— start Excerpted passage —
The Houston Astros, though, are famous comic book professionals!

Check it out…

How can you not love the notion of Will Eisner going deep off of Mondo Trasho!??

Thanks to Comic Book Resources poster noface for suggesting this awhile back!

By the way, the Milwaukee Brewer pitching staff in the game is made up of comic book superhero secret identities (B. Wayne, P. Parker, etc.).

COMIC LEGEND: Gravity initially was going to become the new Captain Marvel.

STATUS: True

Amazingly enough, the comic book hero Gravity was, indeed, intended at one point to become the new Captain Marvel.

The character was introduced by Sean McKeever and Mike Norton in a neat mini-series in 2005 about a new superhero in Manhattan. A modern-day Spider-Man, if you would…

The character died in the nifty 2006 mini-series, Beyond!, by Dwayne McDuffie and Scott Kolins…

but returned to life in McDuffie’s Fantastic Four run. He was given the then-vacant position of Protector of the Universe but then returned to his normal life once again.

However, after the fact it was revealed that initially, Marvel had intended Gravity’s death to lead into a new series where he became the new Captain Marvel! The seeming return of the original Captain Marvel during Civil War squelched plans for this series.

Sean McKeever stopped by in the comments to explain what would have happened…

Just to add some more info to your Gravity item, it was CIVIL WAR that was intended to be the debut of the Greg Willis Captain Marvel, well before SECRET INVASION. Tom Brevoort revealed as much himself when he posted early CW draft notes on his old Marvel blog.

I was tapped by Joe Quesada to write the CM series, and it was to be left to me to come up with the story that bridged the gap between Gravity’s death and his climactic return. This CM was going to have the Starlin costume and the white hair, but still be a college kid, dealing with college-kid stuff and also cosmic craziness.

I still don’t know why plans changed, but they did, as often happens.

The late McDuffie also recalled the situation on the Comic Book Resources’ message boards back in 2010 (in response to the assertion that the idea was McDuffie’s)…

The idea came from elsewhere. I was supposed to kill him in “Beyond,” so that he could be resurrected as the new Captain Marvel in a new series. Just after I finished writing the last issue, Tom [Brevoort] called me up and said the Captain Marvel plans had changed, so if I wanted to, I could have him survive. I felt like that left me without much of an ending, so I left him dead, but added the bit with the Watcher saying his story wasn’t over, so that he could be easily brought back by anyone who wanted to use him.

Later, while I was on Fantastic Four, I decided to bring him back to life, and otherwise restore his continuity to where it was when I got him. I like teen heroes, and I really liked Gravity, so I put the toys back like I found them.
— end Excerpted passage —
Given task 1
Name the four creators the comic legends passage credits with the two mini-series featuring Gravity.
Given task 2
Proceed with the comic legends passage, picking up right after its final sentence.
— start Data records —
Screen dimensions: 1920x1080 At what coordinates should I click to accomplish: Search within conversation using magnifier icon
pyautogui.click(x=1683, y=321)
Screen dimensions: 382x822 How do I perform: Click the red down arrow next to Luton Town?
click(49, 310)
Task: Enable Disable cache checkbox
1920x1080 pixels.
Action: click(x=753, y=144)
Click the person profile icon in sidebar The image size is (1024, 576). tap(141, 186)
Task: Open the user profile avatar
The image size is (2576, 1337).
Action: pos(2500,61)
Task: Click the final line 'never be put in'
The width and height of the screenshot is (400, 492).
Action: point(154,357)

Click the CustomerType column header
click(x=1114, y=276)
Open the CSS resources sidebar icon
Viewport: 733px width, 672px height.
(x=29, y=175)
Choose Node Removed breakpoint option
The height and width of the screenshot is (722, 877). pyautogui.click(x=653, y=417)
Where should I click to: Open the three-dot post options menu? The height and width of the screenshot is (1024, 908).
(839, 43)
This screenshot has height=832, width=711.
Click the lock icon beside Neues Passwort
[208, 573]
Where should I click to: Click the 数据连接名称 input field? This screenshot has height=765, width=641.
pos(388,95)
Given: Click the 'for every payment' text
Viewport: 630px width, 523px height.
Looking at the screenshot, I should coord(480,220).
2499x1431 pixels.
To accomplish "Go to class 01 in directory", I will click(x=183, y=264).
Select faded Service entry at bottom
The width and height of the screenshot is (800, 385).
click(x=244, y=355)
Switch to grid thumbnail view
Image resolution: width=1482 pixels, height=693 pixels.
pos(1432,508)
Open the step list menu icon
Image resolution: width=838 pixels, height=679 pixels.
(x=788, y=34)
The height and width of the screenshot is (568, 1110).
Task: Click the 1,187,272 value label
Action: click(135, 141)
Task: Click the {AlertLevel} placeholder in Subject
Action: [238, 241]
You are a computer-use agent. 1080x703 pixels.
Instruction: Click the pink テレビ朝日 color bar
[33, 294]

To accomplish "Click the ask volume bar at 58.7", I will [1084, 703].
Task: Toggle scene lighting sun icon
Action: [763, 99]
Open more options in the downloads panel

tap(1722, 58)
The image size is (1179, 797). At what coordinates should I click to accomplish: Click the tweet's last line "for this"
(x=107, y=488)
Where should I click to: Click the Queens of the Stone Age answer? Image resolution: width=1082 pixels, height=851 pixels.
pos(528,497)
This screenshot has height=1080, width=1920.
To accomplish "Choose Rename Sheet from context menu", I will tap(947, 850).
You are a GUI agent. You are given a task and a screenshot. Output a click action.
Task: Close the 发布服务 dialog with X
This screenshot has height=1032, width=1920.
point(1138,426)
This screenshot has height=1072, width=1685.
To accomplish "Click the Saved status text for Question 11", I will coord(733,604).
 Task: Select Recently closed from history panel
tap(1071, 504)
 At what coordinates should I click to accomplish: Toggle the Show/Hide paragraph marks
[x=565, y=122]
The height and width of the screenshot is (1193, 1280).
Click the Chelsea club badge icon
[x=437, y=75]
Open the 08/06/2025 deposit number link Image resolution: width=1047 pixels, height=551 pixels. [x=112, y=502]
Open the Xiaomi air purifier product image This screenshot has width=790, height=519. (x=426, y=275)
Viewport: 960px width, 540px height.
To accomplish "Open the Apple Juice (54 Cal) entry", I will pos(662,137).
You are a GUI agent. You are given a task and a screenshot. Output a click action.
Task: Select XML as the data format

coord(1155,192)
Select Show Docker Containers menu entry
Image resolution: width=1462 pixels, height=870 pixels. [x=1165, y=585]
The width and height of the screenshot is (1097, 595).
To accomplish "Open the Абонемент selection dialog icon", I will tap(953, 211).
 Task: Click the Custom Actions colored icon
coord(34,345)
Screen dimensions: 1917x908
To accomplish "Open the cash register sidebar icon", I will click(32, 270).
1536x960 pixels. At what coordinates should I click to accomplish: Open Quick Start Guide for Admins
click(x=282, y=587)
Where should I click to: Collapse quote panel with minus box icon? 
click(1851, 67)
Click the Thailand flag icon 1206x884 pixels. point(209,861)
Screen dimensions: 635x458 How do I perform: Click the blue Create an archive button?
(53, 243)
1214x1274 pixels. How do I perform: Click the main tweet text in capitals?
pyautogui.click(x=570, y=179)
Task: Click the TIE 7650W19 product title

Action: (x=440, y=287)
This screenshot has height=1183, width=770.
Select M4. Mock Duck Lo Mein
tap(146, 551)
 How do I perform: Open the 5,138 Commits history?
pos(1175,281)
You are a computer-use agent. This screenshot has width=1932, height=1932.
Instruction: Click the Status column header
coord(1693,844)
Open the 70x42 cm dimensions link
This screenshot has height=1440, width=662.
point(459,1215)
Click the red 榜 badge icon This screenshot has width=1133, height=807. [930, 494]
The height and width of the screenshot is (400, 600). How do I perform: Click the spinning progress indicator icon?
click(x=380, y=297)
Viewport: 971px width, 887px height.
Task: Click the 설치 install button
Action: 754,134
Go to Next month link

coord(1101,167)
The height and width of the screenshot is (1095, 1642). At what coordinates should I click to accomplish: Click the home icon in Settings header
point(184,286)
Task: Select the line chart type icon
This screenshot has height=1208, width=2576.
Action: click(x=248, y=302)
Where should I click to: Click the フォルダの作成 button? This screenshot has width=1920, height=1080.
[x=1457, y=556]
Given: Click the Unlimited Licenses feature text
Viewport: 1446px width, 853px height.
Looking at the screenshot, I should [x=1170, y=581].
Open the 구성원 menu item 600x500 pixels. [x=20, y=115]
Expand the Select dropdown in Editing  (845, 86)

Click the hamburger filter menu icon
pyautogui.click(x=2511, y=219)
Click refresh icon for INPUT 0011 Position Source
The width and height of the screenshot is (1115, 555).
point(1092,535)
— end Data records —
Task response 1
Sean McKeever, Mike Norton, Dwayne McDuffie, Scott Kolins

Task response 2
So there ya go!

Gravity has recently become involved in the Marvel Universe once again (with his original creators once again writing and drawing the character)…

Thanks to Dwayne McDuffie, who we all miss greatly, for the information. And thanks to Sean, too, for the cool info!

Okay, that’s it for this week!

Thanks to the Grand Comics Database for this week’s covers! And thanks to Brandon Hanvey for the Comic Book Legends Revealed logo!

Feel free (heck, I implore you!) to write in with your suggestions for future installments! My e-mail address is cronb01@aol.com. And my Twitter feed is http://twitter.com/brian_cronin, so you can ask me legends there, as well!

Follow Comics Should Be Good on Twitter and on Facebook (also, feel free to share Comic Book Legends Revealed on our Facebook page!). If we hit 3,000 likes on Facebook you’ll get a bonus edition of Comic Book Legends the week after we hit 3,000 likes! So go like us on Facebook to get that extra Comic Book Legends Revealed! Not only will you get updates when new blog posts show up on both Twitter and Facebook, but you’ll get original content from me, as well!

Also, be sure to check out my website, Urban Legends Revealed, where I look into urban legends about the worlds of entertainment and sports, which you can find here, at urbanlegendsrevealed.com.

Here’s my book of Comic Book Legends (130 legends – half of them are re-worked classic legends I’ve featured on the blog and half of them are legends never published on the blog!).

The cover is by artist Mickey Duzyj. He did a great job on it…(click to enlarge)…

If you’d like to order it, you can use the following code if you’d like to send me a bit of a referral fee…

Was Superman a Spy?: And Other Comic Book Legends Revealed

See you all next week!

89 Comments

Wow! I forgot I’d ever suggested that Ken Griffey video game one (I also forgot that I didn’t always post under my own name!). Thanks for featuring it!

Yeah, the CBR forums are currently doing a bit of housecleaning, with all posts from 2005-2007 eventually being deleted. So I went through the posts on the Comics Should Be Good forum from that time period to see if there was anything I wanted to save before they got deleted and, lo and behold, there was your post about the video game! With me saying it’d make a good Comic Book Legend…five years ago! :)

This leads me to another question… has The Simpsons or Matt Groening ever addressed the obvious connections between Spider-Ham and “Spider Pig” from The Simpsons Movie ? I guess you’ll have to rephrase that question as a legend too… maybe something like “Matt Groening ripped off Spider-Ham for The Simpsons Movie.”

So Dave Sim thinks there was never funny animal comics before Cerebus?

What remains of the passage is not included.